Well.  We Walked.  :)






I got to have my brownie and eat it too.  Perhaps my Diabetic educator won't squeal too long, if I show her the balance between my exercise and my carb load.  You think that might work?  Yeah, me neither.





But all along our goal is to make healthier choices, not to stick to rigid meal plan that deletes entire food groups out of the diet.  I have to watch my carbs because that is what loads your blood with circulating sugar.  But we still have the occasional starchy veggie or the juicy piece of fruit.  And yes, the occasional baked sweetness.  We found that with balance, we were losing weight and feeling WONDERFUL.  I felt so healthy eating this way and getting exercise.  All the way up to the cancer diagnosis.  Since then we have existed more on what is easy rather than what is healthy.  But I'm happy to report that other than the occasional bad day, I'm feeling pretty swell.  So we are encouraging each other to make better choices.

Now for the good stuff.

If you'd like to try that recipe here it is

2 cups chopped pecans
· 2 cups white sugar
· 1 cup unsalted butter
· 4 eggs
· 1 cup unsweetened cocoa powder
· 1 cup all-purpose flour
· 2 teaspoons vanilla extract
· 24 individually wrapped caramels, unwrapped
· 42 pecan halves

Directions

1. Preheat oven to 350 degrees F (175 degrees C). Grease a 9x13 inch baking pan.
2. Mix the sugar, butter, eggs and cocoa until just blended. Slowly add flour and one teaspoon of the vanilla. Mix until just blended. Spread batter in pan and top with chopped pecans.
3. Bake about 25 minutes. Let cool on wire rack.
4. In saucepan over low heat, melt caramels, stirring until smooth. Remove from heat and stir in remaining vanilla. Drizzle over brownies in parallel rows and press pecan halves into the caramel in neat rows.
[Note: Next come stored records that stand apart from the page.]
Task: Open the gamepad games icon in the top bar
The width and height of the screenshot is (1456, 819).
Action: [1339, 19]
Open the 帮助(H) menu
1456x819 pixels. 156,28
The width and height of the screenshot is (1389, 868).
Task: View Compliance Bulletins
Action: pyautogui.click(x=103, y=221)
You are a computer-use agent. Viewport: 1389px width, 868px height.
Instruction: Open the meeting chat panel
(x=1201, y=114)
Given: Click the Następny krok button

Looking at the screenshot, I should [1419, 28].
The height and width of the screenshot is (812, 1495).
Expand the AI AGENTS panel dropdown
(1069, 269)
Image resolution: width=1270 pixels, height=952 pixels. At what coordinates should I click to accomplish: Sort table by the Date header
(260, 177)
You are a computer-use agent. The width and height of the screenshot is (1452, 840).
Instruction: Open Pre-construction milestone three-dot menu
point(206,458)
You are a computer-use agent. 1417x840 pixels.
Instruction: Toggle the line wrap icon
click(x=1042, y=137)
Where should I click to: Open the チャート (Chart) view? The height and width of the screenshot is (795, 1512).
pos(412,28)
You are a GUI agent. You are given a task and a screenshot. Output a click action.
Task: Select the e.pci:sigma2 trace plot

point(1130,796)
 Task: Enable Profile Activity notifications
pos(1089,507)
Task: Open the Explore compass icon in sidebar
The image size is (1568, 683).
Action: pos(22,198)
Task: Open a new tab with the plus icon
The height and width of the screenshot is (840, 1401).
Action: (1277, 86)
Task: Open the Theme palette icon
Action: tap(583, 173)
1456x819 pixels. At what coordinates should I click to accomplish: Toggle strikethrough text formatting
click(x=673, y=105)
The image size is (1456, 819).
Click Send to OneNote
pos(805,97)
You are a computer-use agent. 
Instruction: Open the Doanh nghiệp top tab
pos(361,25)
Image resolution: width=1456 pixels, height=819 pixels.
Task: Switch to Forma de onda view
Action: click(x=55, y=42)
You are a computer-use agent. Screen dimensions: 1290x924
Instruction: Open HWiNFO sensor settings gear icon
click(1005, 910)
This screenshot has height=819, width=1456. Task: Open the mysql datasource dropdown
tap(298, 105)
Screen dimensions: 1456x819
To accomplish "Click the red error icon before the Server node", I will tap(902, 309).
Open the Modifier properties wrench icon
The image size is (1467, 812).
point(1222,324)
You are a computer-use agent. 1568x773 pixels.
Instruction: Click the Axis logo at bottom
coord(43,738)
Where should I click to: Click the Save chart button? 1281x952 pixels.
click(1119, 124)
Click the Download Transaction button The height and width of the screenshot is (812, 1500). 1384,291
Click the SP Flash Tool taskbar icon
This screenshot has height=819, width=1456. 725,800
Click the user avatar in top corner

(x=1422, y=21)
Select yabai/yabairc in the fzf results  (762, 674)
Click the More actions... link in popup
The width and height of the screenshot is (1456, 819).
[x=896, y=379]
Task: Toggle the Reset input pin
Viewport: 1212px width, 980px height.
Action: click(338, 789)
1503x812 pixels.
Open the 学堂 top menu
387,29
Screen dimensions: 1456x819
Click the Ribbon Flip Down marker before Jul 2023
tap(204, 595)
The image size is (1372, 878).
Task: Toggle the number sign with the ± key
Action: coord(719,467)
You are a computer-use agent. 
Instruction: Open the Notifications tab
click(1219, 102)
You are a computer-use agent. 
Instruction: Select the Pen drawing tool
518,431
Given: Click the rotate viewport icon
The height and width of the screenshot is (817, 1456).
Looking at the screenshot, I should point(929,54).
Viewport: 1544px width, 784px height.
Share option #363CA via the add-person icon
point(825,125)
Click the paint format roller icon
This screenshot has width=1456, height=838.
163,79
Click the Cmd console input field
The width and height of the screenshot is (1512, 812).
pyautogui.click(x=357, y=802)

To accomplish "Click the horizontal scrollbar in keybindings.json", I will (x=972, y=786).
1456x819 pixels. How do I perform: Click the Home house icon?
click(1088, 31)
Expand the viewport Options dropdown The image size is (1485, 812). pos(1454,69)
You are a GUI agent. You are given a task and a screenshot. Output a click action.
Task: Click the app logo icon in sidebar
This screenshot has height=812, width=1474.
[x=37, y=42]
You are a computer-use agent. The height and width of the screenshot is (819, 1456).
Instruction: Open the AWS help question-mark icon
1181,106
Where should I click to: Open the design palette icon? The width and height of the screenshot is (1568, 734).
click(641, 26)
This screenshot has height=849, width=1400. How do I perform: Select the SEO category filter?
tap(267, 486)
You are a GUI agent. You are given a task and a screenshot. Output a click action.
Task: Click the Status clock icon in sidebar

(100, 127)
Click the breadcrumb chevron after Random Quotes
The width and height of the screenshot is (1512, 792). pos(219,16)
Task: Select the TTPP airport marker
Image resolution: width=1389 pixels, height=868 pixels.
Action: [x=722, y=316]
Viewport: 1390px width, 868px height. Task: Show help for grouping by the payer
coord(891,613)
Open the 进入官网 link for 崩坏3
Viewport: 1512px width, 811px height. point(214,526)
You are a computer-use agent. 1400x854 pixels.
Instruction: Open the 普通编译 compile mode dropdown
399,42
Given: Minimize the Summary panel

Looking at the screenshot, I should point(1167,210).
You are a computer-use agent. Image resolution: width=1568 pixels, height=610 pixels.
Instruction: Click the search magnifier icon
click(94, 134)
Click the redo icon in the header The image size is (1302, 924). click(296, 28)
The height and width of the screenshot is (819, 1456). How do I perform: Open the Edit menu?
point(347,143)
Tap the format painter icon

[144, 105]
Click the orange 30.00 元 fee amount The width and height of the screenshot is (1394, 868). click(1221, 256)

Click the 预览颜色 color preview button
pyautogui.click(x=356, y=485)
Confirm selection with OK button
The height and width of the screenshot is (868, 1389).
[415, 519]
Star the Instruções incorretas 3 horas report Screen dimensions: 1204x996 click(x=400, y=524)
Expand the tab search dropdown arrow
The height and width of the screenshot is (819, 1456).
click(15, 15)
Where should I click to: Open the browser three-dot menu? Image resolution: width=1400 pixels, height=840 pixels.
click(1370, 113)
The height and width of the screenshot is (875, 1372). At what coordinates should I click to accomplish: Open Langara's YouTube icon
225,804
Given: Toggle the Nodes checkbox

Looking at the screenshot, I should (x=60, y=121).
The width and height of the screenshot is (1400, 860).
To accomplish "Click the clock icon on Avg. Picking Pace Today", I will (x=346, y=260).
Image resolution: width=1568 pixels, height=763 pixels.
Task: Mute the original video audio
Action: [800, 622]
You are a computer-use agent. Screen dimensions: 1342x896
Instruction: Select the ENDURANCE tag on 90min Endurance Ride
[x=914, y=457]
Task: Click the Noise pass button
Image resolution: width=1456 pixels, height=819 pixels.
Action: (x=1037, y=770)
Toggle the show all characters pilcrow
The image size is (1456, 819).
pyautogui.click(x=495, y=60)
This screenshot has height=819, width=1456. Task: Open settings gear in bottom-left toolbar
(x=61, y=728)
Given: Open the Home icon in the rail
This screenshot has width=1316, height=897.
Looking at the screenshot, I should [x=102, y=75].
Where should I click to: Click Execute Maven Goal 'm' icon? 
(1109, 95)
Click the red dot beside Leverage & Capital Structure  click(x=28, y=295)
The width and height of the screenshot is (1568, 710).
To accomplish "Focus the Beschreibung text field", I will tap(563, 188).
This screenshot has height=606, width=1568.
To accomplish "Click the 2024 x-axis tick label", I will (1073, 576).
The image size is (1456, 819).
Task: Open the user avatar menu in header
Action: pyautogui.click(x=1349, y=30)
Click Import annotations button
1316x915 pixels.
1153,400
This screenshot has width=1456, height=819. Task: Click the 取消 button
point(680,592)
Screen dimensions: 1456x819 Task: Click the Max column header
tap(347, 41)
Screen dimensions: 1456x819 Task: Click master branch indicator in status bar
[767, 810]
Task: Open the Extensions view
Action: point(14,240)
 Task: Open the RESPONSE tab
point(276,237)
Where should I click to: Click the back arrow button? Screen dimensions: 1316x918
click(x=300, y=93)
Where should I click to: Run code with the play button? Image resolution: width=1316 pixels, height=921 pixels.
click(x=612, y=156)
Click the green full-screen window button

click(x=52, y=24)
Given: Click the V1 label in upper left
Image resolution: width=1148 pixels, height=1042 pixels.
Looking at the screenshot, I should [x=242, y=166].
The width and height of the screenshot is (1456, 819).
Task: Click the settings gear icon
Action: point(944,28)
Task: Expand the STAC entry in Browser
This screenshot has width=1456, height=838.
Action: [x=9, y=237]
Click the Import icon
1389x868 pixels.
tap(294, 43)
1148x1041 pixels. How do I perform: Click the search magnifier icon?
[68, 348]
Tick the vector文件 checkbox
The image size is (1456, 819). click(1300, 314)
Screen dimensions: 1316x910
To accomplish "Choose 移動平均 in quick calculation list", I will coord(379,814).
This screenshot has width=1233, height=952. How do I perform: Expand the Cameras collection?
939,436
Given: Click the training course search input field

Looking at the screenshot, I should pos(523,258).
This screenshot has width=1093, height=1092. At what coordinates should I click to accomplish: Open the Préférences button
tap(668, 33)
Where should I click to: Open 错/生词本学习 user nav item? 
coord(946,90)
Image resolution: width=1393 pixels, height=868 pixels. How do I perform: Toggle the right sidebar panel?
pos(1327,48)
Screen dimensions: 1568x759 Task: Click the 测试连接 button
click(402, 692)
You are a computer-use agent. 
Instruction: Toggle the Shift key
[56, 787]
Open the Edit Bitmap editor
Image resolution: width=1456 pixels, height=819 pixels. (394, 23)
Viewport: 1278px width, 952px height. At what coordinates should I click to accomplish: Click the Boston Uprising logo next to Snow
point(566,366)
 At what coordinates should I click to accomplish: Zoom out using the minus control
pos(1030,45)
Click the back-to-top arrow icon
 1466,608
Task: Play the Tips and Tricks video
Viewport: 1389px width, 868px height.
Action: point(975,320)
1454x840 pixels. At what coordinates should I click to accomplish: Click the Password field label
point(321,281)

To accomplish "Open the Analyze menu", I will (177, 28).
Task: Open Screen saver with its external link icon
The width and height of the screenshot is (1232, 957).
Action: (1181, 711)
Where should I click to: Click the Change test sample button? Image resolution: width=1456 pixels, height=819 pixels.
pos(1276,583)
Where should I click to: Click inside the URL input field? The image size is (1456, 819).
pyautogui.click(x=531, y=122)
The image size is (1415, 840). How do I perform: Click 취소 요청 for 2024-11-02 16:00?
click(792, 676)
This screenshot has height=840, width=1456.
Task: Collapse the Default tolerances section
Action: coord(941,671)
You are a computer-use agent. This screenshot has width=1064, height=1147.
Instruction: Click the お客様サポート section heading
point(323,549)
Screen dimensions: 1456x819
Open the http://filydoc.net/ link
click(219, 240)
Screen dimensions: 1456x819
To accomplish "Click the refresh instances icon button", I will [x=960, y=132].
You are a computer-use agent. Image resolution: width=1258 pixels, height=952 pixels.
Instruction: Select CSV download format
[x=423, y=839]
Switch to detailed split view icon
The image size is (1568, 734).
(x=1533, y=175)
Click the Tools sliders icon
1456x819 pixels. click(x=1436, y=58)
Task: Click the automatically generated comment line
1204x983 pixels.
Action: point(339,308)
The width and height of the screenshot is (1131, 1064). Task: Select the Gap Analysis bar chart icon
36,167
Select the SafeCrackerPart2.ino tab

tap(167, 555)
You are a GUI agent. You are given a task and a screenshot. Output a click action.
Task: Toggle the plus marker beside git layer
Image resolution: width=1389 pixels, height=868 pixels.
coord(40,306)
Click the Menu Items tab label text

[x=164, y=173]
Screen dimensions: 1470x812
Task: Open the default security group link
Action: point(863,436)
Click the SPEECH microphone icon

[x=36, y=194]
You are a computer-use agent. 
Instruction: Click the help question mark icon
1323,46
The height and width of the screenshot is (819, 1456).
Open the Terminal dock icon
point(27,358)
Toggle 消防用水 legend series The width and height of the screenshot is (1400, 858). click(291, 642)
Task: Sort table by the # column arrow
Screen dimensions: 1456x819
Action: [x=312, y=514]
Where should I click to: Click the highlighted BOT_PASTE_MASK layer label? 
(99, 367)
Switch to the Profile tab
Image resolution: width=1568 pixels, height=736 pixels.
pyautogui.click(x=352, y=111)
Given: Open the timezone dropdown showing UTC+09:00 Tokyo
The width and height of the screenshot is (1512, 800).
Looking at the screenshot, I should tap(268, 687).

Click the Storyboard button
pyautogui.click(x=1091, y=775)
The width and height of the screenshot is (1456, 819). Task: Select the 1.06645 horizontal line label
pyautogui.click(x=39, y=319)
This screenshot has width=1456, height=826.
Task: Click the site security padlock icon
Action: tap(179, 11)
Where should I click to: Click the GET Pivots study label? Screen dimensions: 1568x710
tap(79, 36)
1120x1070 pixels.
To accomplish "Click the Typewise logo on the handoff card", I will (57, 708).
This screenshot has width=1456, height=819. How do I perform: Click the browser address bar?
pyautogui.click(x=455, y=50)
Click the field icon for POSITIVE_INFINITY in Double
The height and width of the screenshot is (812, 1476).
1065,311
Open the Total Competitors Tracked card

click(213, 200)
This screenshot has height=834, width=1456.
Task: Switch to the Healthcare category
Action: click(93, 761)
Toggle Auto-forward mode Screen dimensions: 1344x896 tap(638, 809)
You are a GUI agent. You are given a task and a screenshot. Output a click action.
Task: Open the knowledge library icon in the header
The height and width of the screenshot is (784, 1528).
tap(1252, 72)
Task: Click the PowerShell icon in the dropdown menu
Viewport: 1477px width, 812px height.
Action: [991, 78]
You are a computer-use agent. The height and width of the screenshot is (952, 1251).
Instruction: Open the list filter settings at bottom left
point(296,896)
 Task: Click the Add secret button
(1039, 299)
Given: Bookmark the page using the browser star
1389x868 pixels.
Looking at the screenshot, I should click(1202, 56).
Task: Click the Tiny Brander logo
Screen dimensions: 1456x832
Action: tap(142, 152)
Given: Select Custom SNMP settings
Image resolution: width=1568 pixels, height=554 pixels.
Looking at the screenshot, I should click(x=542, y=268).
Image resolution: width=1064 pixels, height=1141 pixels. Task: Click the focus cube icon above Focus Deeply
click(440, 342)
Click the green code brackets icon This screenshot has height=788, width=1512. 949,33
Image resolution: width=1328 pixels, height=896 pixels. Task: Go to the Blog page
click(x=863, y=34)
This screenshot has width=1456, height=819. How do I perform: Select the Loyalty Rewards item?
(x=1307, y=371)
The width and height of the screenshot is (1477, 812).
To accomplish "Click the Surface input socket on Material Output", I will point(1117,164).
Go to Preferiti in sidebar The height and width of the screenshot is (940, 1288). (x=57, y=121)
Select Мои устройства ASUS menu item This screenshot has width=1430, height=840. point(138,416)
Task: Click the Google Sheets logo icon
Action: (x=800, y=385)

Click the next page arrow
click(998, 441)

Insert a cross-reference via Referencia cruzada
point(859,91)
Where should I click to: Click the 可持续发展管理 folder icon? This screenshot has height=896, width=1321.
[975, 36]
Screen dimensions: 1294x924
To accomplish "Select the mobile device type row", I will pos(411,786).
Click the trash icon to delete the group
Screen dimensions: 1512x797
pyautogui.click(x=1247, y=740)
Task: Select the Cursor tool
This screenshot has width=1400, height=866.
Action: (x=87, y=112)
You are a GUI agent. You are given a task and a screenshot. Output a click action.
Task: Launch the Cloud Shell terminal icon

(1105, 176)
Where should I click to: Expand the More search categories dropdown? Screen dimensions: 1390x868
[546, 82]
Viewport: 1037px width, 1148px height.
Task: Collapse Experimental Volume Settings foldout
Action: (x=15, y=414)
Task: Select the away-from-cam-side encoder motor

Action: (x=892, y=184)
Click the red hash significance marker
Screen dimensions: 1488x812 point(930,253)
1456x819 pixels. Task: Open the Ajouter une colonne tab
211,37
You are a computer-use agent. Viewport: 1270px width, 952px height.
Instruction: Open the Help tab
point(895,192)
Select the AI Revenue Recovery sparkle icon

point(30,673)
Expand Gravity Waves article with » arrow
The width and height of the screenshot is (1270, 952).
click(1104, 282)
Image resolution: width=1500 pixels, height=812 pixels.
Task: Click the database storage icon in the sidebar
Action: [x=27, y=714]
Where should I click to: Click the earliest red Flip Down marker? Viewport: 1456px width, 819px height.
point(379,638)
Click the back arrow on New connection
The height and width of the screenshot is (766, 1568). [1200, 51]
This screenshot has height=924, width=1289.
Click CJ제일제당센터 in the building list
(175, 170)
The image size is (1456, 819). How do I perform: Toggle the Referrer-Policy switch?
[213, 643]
Let set for at least 10 minutes.


When I make this I use caramel ice cream topping and usually walnuts as they are cheaper. And I add all the nuts to the batter, so they are surrounded by a blanket of chocolate goodness.



But if you want to know the honest truth, for this little piece of bribery, I used this recipe.... feel free to use it is you wish. 





Follow the directions on the back!
Bwa hahahaha!  Okay, this was not a "whole foods" item but when ya gotta have a brownie ten minutes ago, I might break my no processed foods rules.

So where do you find balance between what is good for you and what you want?